Talking tech since 2003

The first computer, developed by the ENIAC in 1946, weighed more than 50 tons and occupied a space of nearly 1,800 square feet. Currently, your average tablet, which weighs less than a pound and stands at just under one foot, can run circles around the ENIAC in capabilities. This is just one example of how dematerialization has taken place.

With the introduction of 5G wireless technology, the fifth generation of mobile networking will allow users to not only interconnect people, but interconnect and command devices, objects and machines. The new levels of efficiency delivered by 5G will connect industries whose paths have never before crossed and empower new user experiences unlike any that came before, heralding the ultimate dematerialization of technology. This disruptive trend presents businesses with the inevitable choice to adapt or fail. For those determined to thrive, here are three crucial strategies companies need to employ to keep up with constant technological advancements and to stay ahead of the competition.

Always Focus on the Customer

To find the first integral strategy for thriving in an ever-evolving tech world, one need look no further than Google. Known for its innovation and continued success, Google developed its own, unique business model and at the top of that actionable list is “Focus on the user.” In an era where technology has taken center stage, it is easy to believe that offering impressive tech with your goods and services is enough to float your company, but impressive tech is useless if it’s not tailored to a specific customer.

As dematerialization occurs and technology disappears, it is the customer that becomes more visible. Whether your customers are American moms or Japanese paper distributors, the strategy is the same: Be customer-centric in all decisions. The airline Virgin Atlantic did not offer free TV, on-board massages, stand-up comics and a glass-bottom plane by focusing on the bottom line, but rather by anticipating the desires of their clientele. And the success of companies like Google and Virgin Atlantic show that this step cannot be compromised.

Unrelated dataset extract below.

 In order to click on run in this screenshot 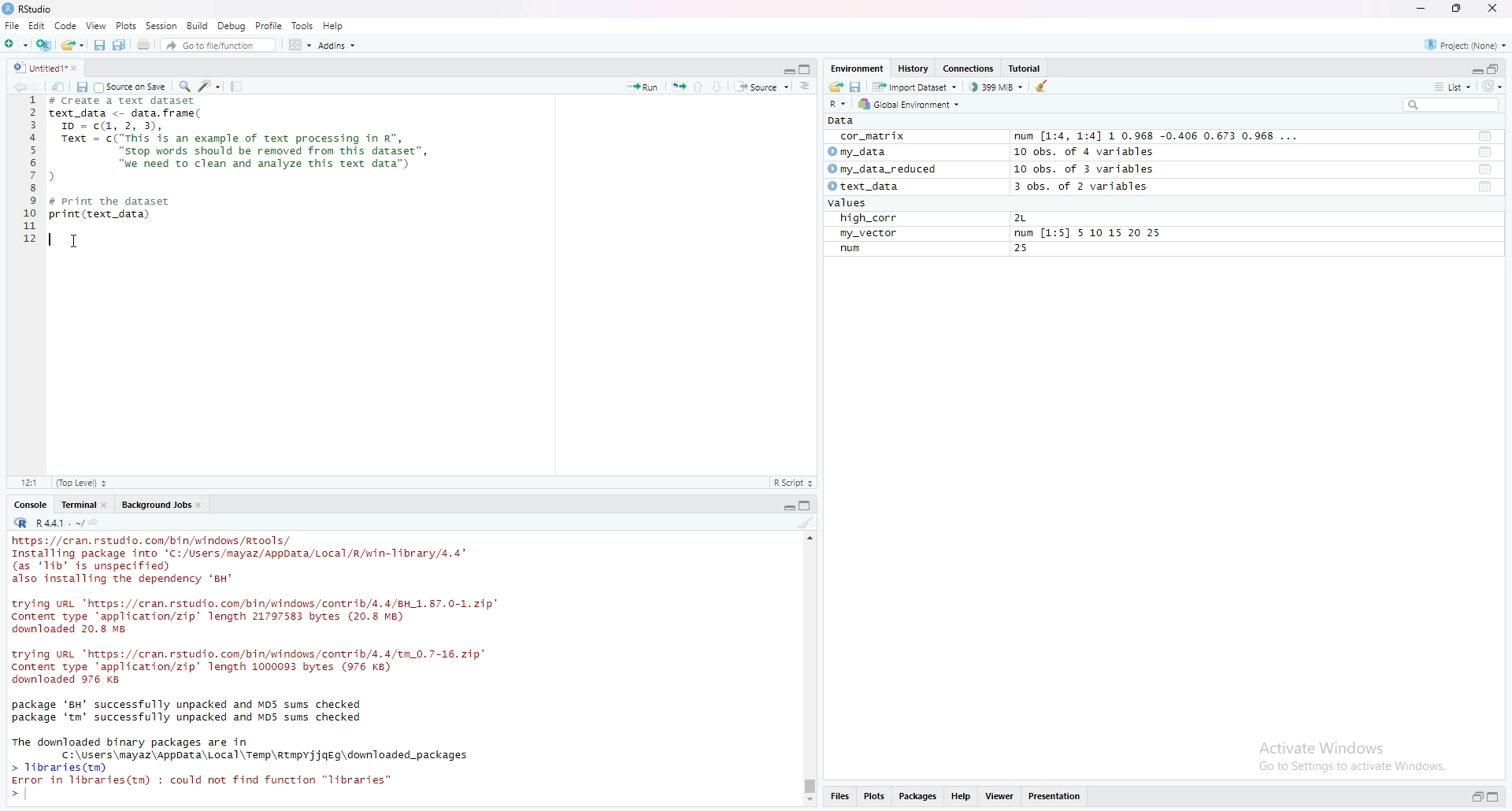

Be Open to New Methods and Ideas

If the technological age has taught us anything, it is that the old rules no longer apply. In the past, generating business meant time and money. It meant developing new product suites, the construction of new buildings, the addition of workforce, but the success stories of today, like Instagram and Airbnb, employ strategies directly opposing the traditional practices of scaling up capital-intensive businesses. Dematerialization means the disappearance of actual, new physical products, with the focus centering on products you cannot see, like Instagram, or products that already exist, as is the case with Airbnb. Additionally, generating new ideas should not come solely from a boardroom meeting. This is the age of consumer online reviews and entrepreneurial crowdsourcing. Crowdsourcing alone can allow for inspiring insights, ideas, new products and services and with the globalization of business, you can pull not only ideas but workforce from across the globe.

Partner with Startups

Particular relevant for IT organizations, partnering with startups allows for more widespread innovation and production. In the dematerialization age, instead of a single company attempting to fund all innovation projects itself, it is smarter and more cost efficient to foster a partnership with a startup within the same industry. Many startups are anxious to collaborate with other companies in order to try out their advances and forging these relationships means your company gets access to new advancements without having to cope with culture change or excessive risk.

In short, the game has changed. With the introduction of 5G, the business world will never be the same and employing strategies including focusing on the customer, being open to new suggestions and practices, and finding an appropriate startup to collaborate with will increase your chances of survival in this dematerialized market.